| EXERCISE TASK |
Render the rows below as a Markdown table with two columns, Index for each row's number and Entry for the row itself, and leave out any blank lines.
++++
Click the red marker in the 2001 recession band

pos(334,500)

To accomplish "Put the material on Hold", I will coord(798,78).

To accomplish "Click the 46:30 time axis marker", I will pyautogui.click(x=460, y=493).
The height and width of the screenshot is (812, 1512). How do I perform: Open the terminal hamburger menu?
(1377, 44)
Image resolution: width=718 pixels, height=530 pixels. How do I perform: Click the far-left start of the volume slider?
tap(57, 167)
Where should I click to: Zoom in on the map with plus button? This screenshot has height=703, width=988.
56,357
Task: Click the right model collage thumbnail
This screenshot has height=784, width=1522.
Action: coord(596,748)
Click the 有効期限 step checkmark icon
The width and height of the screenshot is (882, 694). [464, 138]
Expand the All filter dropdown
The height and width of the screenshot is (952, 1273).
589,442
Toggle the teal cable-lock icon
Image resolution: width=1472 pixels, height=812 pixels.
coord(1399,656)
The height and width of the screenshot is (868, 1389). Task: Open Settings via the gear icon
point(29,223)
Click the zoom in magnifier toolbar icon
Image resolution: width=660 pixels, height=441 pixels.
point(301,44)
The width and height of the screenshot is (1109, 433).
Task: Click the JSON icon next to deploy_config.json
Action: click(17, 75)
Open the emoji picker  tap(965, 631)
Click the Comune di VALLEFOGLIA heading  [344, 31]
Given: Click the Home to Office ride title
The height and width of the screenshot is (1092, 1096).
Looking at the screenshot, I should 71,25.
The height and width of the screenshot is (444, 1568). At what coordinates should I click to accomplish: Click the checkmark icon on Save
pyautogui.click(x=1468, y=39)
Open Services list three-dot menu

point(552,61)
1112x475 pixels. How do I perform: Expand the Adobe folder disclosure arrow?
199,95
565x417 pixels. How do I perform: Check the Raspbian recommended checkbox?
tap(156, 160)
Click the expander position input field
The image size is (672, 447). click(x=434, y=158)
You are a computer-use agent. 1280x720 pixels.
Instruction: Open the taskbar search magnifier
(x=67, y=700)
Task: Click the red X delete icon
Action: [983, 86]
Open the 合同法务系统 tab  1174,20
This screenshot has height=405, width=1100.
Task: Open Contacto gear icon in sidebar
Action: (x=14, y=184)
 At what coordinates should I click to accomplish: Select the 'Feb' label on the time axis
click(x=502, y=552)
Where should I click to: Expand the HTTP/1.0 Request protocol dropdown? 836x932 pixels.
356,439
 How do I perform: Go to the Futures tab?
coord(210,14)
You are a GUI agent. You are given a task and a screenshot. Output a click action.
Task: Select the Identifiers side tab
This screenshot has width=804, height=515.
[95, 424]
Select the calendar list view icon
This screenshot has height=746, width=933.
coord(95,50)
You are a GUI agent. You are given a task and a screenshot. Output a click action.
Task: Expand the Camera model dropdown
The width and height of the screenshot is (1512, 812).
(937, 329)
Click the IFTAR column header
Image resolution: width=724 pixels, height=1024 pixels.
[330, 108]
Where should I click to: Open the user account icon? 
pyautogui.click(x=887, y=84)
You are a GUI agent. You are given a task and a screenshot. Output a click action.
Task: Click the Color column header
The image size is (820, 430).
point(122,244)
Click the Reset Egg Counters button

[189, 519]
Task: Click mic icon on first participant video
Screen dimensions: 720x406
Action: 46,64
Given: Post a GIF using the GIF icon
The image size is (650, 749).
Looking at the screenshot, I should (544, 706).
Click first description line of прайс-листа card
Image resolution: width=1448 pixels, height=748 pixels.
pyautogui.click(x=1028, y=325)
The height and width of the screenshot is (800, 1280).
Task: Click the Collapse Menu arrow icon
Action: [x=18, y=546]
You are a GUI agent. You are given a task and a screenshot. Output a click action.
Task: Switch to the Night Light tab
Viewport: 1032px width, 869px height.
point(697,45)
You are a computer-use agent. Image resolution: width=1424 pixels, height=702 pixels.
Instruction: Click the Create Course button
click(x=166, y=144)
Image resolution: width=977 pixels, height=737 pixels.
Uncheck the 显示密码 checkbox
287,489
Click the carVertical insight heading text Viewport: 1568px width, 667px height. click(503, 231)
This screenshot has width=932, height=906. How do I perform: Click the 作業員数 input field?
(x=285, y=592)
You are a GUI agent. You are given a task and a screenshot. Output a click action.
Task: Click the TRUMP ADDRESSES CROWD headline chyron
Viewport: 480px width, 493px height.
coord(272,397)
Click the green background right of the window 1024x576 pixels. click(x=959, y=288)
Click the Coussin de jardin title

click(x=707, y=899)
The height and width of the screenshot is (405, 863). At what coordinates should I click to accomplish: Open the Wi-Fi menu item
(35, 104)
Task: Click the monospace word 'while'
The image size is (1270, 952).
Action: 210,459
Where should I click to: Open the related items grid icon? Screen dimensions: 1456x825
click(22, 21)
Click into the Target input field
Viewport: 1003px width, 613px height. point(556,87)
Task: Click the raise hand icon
++++
| FINISHED ANSWER |
| Index | Entry |
|---|---|
| 1 | Click the red marker in the 2001 recession band |
| 2 | pos(334,500) |
| 3 | To accomplish "Put the material on Hold", I will coord(798,78). |
| 4 | To accomplish "Click the 46:30 time axis marker", I will pyautogui.click(x=460, y=493). |
| 5 | The height and width of the screenshot is (812, 1512). How do I perform: Open the terminal hamburger menu? |
| 6 | (1377, 44) |
| 7 | Image resolution: width=718 pixels, height=530 pixels. How do I perform: Click the far-left start of the volume slider? |
| 8 | tap(57, 167) |
| 9 | Where should I click to: Zoom in on the map with plus button? This screenshot has height=703, width=988. |
| 10 | 56,357 |
| 11 | Task: Click the right model collage thumbnail |
| 12 | This screenshot has height=784, width=1522. |
| 13 | Action: coord(596,748) |
| 14 | Click the 有効期限 step checkmark icon |
| 15 | The width and height of the screenshot is (882, 694). [464, 138] |
| 16 | Expand the All filter dropdown |
| 17 | The height and width of the screenshot is (952, 1273). |
| 18 | 589,442 |
| 19 | Toggle the teal cable-lock icon |
| 20 | Image resolution: width=1472 pixels, height=812 pixels. |
| 21 | coord(1399,656) |
| 22 | The height and width of the screenshot is (868, 1389). Task: Open Settings via the gear icon |
| 23 | point(29,223) |
| 24 | Click the zoom in magnifier toolbar icon |
| 25 | Image resolution: width=660 pixels, height=441 pixels. |
| 26 | point(301,44) |
| 27 | The width and height of the screenshot is (1109, 433). |
| 28 | Task: Click the JSON icon next to deploy_config.json |
| 29 | Action: click(17, 75) |
| 30 | Open the emoji picker  tap(965, 631) |
| 31 | Click the Comune di VALLEFOGLIA heading  [344, 31] |
| 32 | Given: Click the Home to Office ride title |
| 33 | The height and width of the screenshot is (1092, 1096). |
| 34 | Looking at the screenshot, I should 71,25. |
| 35 | The height and width of the screenshot is (444, 1568). At what coordinates should I click to accomplish: Click the checkmark icon on Save |
| 36 | pyautogui.click(x=1468, y=39) |
| 37 | Open Services list three-dot menu |
| 38 | point(552,61) |
| 39 | 1112x475 pixels. How do I perform: Expand the Adobe folder disclosure arrow? |
| 40 | 199,95 |
| 41 | 565x417 pixels. How do I perform: Check the Raspbian recommended checkbox? |
| 42 | tap(156, 160) |
| 43 | Click the expander position input field |
| 44 | The image size is (672, 447). click(x=434, y=158) |
| 45 | You are a computer-use agent. 1280x720 pixels. |
| 46 | Instruction: Open the taskbar search magnifier |
| 47 | (x=67, y=700) |
| 48 | Task: Click the red X delete icon |
| 49 | Action: [983, 86] |
| 50 | Open the 合同法务系统 tab  1174,20 |
| 51 | This screenshot has height=405, width=1100. |
| 52 | Task: Open Contacto gear icon in sidebar |
| 53 | Action: (x=14, y=184) |
| 54 |  At what coordinates should I click to accomplish: Select the 'Feb' label on the time axis |
| 55 | click(x=502, y=552) |
| 56 | Where should I click to: Expand the HTTP/1.0 Request protocol dropdown? 836x932 pixels. |
| 57 | 356,439 |
| 58 |  How do I perform: Go to the Futures tab? |
| 59 | coord(210,14) |
| 60 | You are a GUI agent. You are given a task and a screenshot. Output a click action. |
| 61 | Task: Select the Identifiers side tab |
| 62 | This screenshot has width=804, height=515. |
| 63 | [95, 424] |
| 64 | Select the calendar list view icon |
| 65 | This screenshot has height=746, width=933. |
| 66 | coord(95,50) |
| 67 | You are a GUI agent. You are given a task and a screenshot. Output a click action. |
| 68 | Task: Expand the Camera model dropdown |
| 69 | The width and height of the screenshot is (1512, 812). |
| 70 | (937, 329) |
| 71 | Click the IFTAR column header |
| 72 | Image resolution: width=724 pixels, height=1024 pixels. |
| 73 | [330, 108] |
| 74 | Where should I click to: Open the user account icon?  |
| 75 | pyautogui.click(x=887, y=84) |
| 76 | You are a GUI agent. You are given a task and a screenshot. Output a click action. |
| 77 | Task: Click the Color column header |
| 78 | The image size is (820, 430). |
| 79 | point(122,244) |
| 80 | Click the Reset Egg Counters button |
| 81 | [189, 519] |
| 82 | Task: Click mic icon on first participant video |
| 83 | Screen dimensions: 720x406 |
| 84 | Action: 46,64 |
| 85 | Given: Post a GIF using the GIF icon |
| 86 | The image size is (650, 749). |
| 87 | Looking at the screenshot, I should (544, 706). |
| 88 | Click first description line of прайс-листа card |
| 89 | Image resolution: width=1448 pixels, height=748 pixels. |
| 90 | pyautogui.click(x=1028, y=325) |
| 91 | The height and width of the screenshot is (800, 1280). |
| 92 | Task: Click the Collapse Menu arrow icon |
| 93 | Action: [x=18, y=546] |
| 94 | You are a GUI agent. You are given a task and a screenshot. Output a click action. |
| 95 | Task: Switch to the Night Light tab |
| 96 | Viewport: 1032px width, 869px height. |
| 97 | point(697,45) |
| 98 | You are a computer-use agent. Image resolution: width=1424 pixels, height=702 pixels. |
| 99 | Instruction: Click the Create Course button |
| 100 | click(x=166, y=144) |
| 101 | Image resolution: width=977 pixels, height=737 pixels. |
| 102 | Uncheck the 显示密码 checkbox |
| 103 | 287,489 |
| 104 | Click the carVertical insight heading text Viewport: 1568px width, 667px height. click(503, 231) |
| 105 | This screenshot has width=932, height=906. How do I perform: Click the 作業員数 input field? |
| 106 | (x=285, y=592) |
| 107 | You are a GUI agent. You are given a task and a screenshot. Output a click action. |
| 108 | Task: Click the TRUMP ADDRESSES CROWD headline chyron |
| 109 | Viewport: 480px width, 493px height. |
| 110 | coord(272,397) |
| 111 | Click the green background right of the window 1024x576 pixels. click(x=959, y=288) |
| 112 | Click the Coussin de jardin title |
| 113 | click(x=707, y=899) |
| 114 | The height and width of the screenshot is (405, 863). At what coordinates should I click to accomplish: Open the Wi-Fi menu item |
| 115 | (35, 104) |
| 116 | Task: Click the monospace word 'while' |
| 117 | The image size is (1270, 952). |
| 118 | Action: 210,459 |
| 119 | Where should I click to: Open the related items grid icon? Screen dimensions: 1456x825 |
| 120 | click(22, 21) |
| 121 | Click into the Target input field |
| 122 | Viewport: 1003px width, 613px height. point(556,87) |
| 123 | Task: Click the raise hand icon |